The debate over the US $7.5 billion (over five years) Kerry-Lugar Bill – The Enhanced Partnership with Pakistan Act – passed by the U.S. Senate late September seems to have have generated great confusion, bemusement, anger and frustration. Sometimes, all at the same time.
The headlines in only today’s The News tell us, for example, that the Pakistan Army considers the Bill to be an “insult,” that Pakistan’s Prime Minister sees it as a “big success for democracy,” that India is “upset” about it, and that U.S. Secretary of State Hillary Clinton is chiding the Bill’s critics to “read the Bill first.” Even as the entrepreneurial classes in both Washington and Islamabad dream up big plans and salivate at impending windfalls, it is difficult to tell whether it is the political pundits in Washington who feel more insulted or the political pundits in Islamabad. Suffice to say, both are seething with anger, even when it is not at all clear why.
The Kerry-Lugar Bill is a five year commitment for up to US $7.5 Billion for developmental assistance, with up to US $ 1.5 Billion available each of the next five years, which amounts to a tripling of the U.S. civilian assistance to Pakistan. Responding to what has been a call of many Pakistanis over many years, it directs this assistance towards civilian, and especially infrastructure, uses and not towards military aid. It also tries to respond to the fears about corruption by the bureaucracy and politicians by asking for strong oversight over use and effectiveness.

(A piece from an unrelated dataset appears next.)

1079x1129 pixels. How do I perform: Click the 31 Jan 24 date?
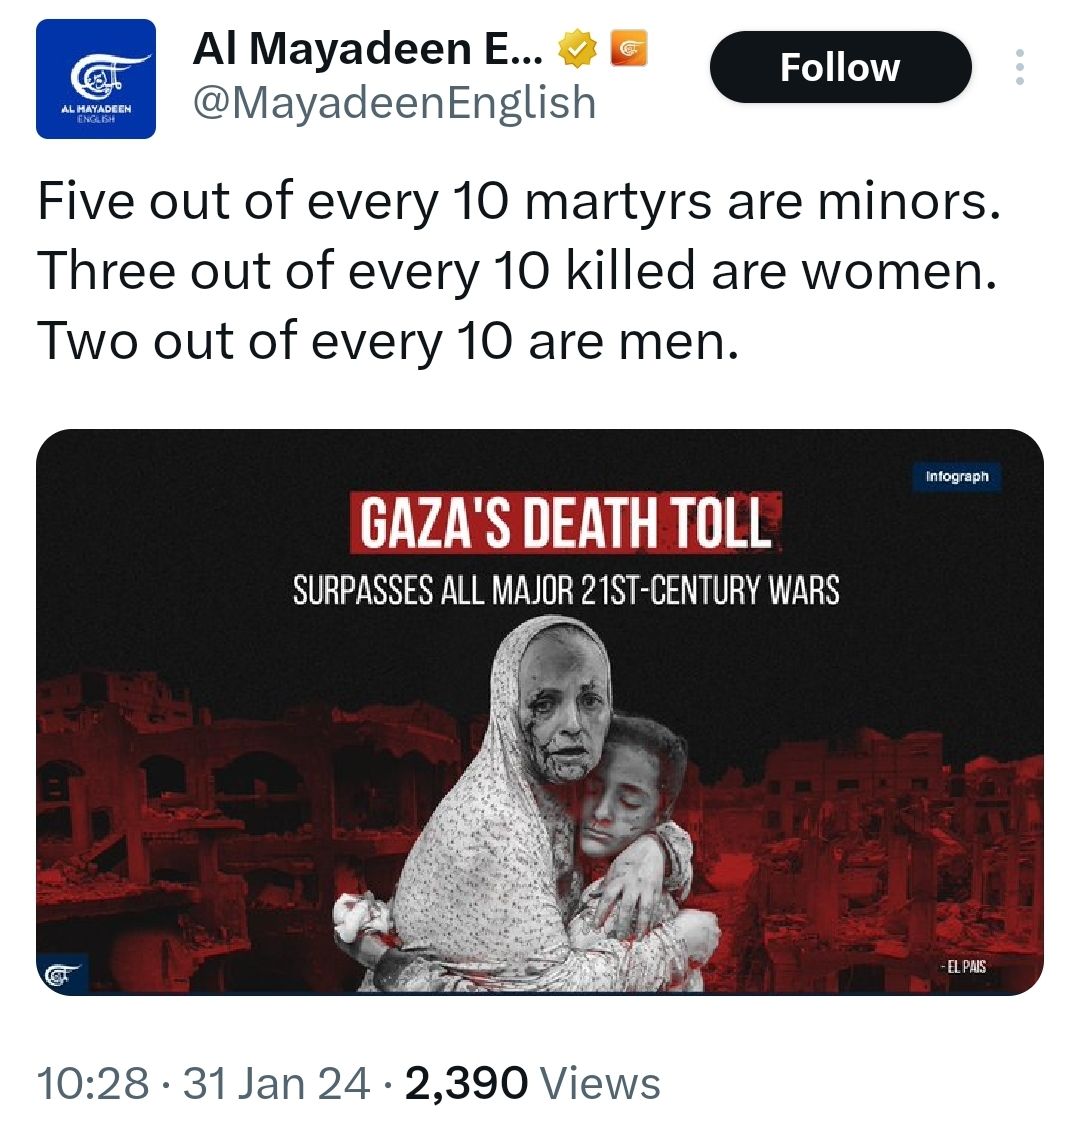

So, what is there not to like about the Kerry-Lugar Bill? Speak to the Bill’s proponents in Washington and they will ask you: “Isn’t this exactly what you guys have been asking for all along? More money. Money for civilian development projects. Money that will be accounted for and used properly. So, why aren’t you all dancing in the streets and hugging us in gratitude?” Many Americans are clearly feeling insulted because what they see as a case of their generosity not being appreciated.
For its critics the answer is straight-forward and can be summarized in one word: conditionality. The critic’s wrath is not really about what the Kerry-Lugar Bill promises; it is about what the Kerry-Lugar Bill demands. Call it concerns about sovereignty, about imperialism, about national pride, or whatever else, but many Pakistanis are clearly feeling insulted because they think they have been presented with a ‘bill of demands’ and being asked to sell out cheap.
One can dissect things deep in search of hidden meanings and clues. Too many people are already doing that and it really does not help. The problem is deep. But it is not hidden.
The debate we are now seeing is one more manifestation of the deep deficits of trust that have marked all US-Pakistan relations. In the absence of trust, Pakistanis – even those who might otherwise support this Bill – simply refuse to accept that America could possibly be interested in Pakistan’s interests. For the very same reasons, Americans – even those who strongly wish to see a stronger Pakistan – simply refuse to acknowledge the intensity with which Pakistan has always sought “friends, not masters.”
The fact of the matter is that if the U.S. had any trust whatsoever in the Pakistani state or the Pakistani people, this Bill would not have been crafted in the language it is. By the same token, if Pakistanis had any trust whatsoever in the United States their reaction would not have been what it is even if the Bill were written as it is. The US-Pakistan relationship is a most reluctant international relationship. The Kerry-Lugar Bill is a good example of this. Here is support that the Americans would much rather never have been ‘made’ to give to Pakistan. Here is support that Pakistanis would much rather never have been ‘made’ to accept.
And herein lies the real problem of Pakistan-US relations. Neither trusts the other. Each can give many reasons – and some of them, in each case, are very valid – why, but that matters little. The result is a tainted and reluctant relationship.
When I visit Pakistan, I am often asked: “What do Americans think of Pakistan?” In USA, I am often asked “What do Pakistanis think of America?” The answer to both questions is exactly the same: “They think of you exactly what you think of them. They don’t really like you, they certainly don’t trust you, but right now they think they need you.”
It is no surprise, then, that there is no US-Pakistan ‘relationship’; there are only US-Pakistan transactions.
Here is a Bill that should have been, and still could be, used as a means to build that trust. The trust without which this relationship will forever be tainted, reluctant and prone to constant frustration. If the two sides (and it really is about what both sides do) continue to look at this as a transactional episode – of services provided and paid for – then five years from now Americans will find themselves asking what the point of spending (‘wasting’) all this money was, and Pakistanis would be heard questioning whether they would have been better off never having accepted this largess. Both have been there before and both are likely to end up being there again.
On the other hand, if – and this is as big an ‘if’ as you will ever find in international relations – the two sides really do get past the ugliness in the discourse right now and use this opportunity to move from transactions to a relationship then, as Humphery Bogart said in the movie Casablanca, this could well become “the start of a beautiful friendship.”
But for that to happen, too many things would first have to change in both Islamabad and Washington. At this point, unfortunately, it is not clear at all that either is interested, or capable, of those changes.